BEGIN

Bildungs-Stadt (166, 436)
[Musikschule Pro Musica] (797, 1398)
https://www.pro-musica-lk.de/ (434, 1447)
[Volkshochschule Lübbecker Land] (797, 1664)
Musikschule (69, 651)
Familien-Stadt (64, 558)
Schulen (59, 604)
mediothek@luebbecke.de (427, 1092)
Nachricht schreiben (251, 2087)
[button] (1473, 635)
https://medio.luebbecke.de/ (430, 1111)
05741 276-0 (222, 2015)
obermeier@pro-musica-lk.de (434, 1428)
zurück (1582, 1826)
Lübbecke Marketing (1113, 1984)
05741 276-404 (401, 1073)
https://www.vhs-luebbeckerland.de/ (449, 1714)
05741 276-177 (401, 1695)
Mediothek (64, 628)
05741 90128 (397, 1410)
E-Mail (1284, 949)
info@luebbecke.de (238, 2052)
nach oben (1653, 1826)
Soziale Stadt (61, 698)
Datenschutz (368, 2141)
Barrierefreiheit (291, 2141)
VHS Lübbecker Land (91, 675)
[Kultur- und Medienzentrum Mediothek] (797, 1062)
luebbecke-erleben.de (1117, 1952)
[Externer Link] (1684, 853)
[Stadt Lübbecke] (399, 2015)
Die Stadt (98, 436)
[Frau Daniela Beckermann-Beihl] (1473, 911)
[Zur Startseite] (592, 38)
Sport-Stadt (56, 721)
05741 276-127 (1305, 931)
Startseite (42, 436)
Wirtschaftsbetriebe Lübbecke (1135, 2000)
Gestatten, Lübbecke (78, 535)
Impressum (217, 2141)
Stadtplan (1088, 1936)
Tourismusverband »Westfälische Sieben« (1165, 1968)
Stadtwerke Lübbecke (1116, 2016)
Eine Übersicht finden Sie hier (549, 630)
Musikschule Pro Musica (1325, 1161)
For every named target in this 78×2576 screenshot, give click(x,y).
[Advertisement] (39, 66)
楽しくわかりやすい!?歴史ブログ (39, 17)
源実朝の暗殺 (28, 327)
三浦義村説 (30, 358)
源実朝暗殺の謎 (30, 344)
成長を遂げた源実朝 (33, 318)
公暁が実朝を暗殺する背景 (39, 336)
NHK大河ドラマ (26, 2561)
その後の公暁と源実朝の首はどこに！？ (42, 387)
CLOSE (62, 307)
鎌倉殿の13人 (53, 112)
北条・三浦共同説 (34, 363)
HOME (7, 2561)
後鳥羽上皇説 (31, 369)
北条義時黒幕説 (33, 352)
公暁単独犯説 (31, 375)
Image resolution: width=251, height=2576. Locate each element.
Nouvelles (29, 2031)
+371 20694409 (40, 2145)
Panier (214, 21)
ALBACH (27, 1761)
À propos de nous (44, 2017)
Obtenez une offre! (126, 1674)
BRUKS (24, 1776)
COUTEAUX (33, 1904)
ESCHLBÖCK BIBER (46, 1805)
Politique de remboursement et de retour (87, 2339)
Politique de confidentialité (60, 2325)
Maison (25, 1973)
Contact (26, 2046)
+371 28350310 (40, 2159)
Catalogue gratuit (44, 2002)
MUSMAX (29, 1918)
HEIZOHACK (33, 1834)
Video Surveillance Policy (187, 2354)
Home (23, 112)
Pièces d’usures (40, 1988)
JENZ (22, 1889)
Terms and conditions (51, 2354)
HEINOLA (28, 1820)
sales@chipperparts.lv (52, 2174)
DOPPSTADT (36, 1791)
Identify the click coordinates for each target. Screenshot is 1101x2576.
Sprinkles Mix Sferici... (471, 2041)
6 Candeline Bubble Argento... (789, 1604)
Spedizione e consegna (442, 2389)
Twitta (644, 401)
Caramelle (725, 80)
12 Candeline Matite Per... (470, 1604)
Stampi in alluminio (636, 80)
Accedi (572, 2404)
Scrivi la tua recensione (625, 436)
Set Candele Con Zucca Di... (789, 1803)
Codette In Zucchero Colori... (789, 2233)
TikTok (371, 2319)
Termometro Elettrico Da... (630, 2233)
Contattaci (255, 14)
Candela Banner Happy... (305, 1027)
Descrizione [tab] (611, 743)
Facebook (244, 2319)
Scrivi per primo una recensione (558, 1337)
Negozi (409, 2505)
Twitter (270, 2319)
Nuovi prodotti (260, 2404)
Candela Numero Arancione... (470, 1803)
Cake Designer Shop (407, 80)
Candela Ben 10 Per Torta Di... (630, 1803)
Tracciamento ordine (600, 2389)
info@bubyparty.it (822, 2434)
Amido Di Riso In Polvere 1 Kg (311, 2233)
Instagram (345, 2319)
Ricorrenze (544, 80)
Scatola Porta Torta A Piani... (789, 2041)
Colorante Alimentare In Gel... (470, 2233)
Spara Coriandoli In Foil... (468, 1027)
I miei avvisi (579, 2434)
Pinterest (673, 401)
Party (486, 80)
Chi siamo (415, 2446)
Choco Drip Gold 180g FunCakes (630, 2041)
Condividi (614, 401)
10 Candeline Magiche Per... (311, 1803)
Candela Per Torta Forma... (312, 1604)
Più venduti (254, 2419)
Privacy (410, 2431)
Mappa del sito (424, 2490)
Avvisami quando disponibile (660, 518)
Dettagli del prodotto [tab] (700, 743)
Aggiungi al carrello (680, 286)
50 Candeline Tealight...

END

# Work required
In the listing above, start at the line with "Datenschutz (368, 2141)", go on through the line with "Stadtwerke Lübbecke (1116, 2016)", and copy each of those lines exactly; leave out all the rest.

# Solution for this exercise
Datenschutz (368, 2141)
Barrierefreiheit (291, 2141)
VHS Lübbecker Land (91, 675)
[Kultur- und Medienzentrum Mediothek] (797, 1062)
luebbecke-erleben.de (1117, 1952)
[Externer Link] (1684, 853)
[Stadt Lübbecke] (399, 2015)
Die Stadt (98, 436)
[Frau Daniela Beckermann-Beihl] (1473, 911)
[Zur Startseite] (592, 38)
Sport-Stadt (56, 721)
05741 276-127 (1305, 931)
Startseite (42, 436)
Wirtschaftsbetriebe Lübbecke (1135, 2000)
Gestatten, Lübbecke (78, 535)
Impressum (217, 2141)
Stadtplan (1088, 1936)
Tourismusverband »Westfälische Sieben« (1165, 1968)
Stadtwerke Lübbecke (1116, 2016)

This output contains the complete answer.